Veronica Lee: A Mystic with a Mission
By second grade I became so fascinated with the whole concept of intuitive arts and magic that I named my cat, which was all black, Familiar. And, of course, my favorite TV show at the time was Bewitched. I so wanted to be Samantha! I mean, who didn’t want to be Sam?
In high school, after years of my mom bugging me, I finally read Jonathan Livingston Seagull and Illusions by Richard Bach. I thought those were cool books, even though I wasn’t much of a reader.
But then, Liane, that whole “weird” stuff – you know, the metaphysical stuff – started to get tucked away in me. I was like most kids, I just wanted to fit in and my upbringing wasn’t like anyone else’s I knew. So, little by little, I tried to be more like others – more “normal.” I mean, of course I couldn’t help being me, and feeling what I felt, and knowing what I knew, but I just didn’t want to tell anyone about the weird part of me anymore. I was tired of not being understood.
Geez, Liane, do you really want this whole story? It’s funny because it really has been a lifelong journey, but I’ll shorten it up here.
So, anyway, I had learned how to manifest – since it’s one of those basic metaphysical skills – and at age seventeen wrote out a description of “my perfect guy” in my journal. And, lo and behold, my husband, who I met a few years later, totally fit that journal entry!
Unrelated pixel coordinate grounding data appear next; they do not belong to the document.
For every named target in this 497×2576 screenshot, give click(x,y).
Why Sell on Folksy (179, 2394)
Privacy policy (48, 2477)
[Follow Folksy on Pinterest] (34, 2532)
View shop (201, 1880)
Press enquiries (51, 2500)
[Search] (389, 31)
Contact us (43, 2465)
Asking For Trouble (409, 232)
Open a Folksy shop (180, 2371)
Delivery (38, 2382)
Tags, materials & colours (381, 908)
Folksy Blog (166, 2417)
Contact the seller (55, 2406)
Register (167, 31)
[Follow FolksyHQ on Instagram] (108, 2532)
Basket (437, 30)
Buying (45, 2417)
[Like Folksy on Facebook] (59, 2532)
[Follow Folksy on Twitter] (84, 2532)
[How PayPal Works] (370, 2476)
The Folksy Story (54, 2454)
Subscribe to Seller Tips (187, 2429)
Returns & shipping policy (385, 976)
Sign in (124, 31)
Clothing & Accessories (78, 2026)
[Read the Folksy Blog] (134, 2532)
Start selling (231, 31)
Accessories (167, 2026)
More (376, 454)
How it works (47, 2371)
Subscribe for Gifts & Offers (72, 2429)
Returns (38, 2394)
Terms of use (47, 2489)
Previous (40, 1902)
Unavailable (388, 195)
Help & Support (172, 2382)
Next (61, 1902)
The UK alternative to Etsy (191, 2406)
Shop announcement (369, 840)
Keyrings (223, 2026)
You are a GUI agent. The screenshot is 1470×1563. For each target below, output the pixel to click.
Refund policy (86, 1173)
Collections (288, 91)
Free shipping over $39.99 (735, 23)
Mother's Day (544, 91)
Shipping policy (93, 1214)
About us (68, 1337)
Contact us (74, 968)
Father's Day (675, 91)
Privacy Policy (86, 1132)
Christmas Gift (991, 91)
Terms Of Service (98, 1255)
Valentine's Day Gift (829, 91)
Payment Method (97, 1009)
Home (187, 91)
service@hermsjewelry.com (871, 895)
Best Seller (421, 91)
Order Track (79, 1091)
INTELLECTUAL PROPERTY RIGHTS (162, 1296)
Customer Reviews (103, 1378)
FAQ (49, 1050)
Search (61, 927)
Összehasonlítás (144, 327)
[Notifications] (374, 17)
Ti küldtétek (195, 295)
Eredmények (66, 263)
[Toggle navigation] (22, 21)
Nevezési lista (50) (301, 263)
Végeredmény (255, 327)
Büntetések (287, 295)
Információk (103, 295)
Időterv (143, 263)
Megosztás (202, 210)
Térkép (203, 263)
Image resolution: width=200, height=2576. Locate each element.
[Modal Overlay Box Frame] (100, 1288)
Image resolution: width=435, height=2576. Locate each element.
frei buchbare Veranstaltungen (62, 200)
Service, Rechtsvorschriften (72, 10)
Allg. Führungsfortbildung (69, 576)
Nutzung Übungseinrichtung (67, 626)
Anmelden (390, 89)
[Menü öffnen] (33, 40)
So, for me – for quite a long time – life was good. I was able to manifest with ease and things were good, and I was playing normal and all that, and everything just seemed pretty basic. But then I hit a huge crisis in my life. Suddenly my skills were not working and I couldn’t figure out what went wrong. This crisis, of course, was the deepening of my personal spiritual journey and the owning of my inherent mysticism.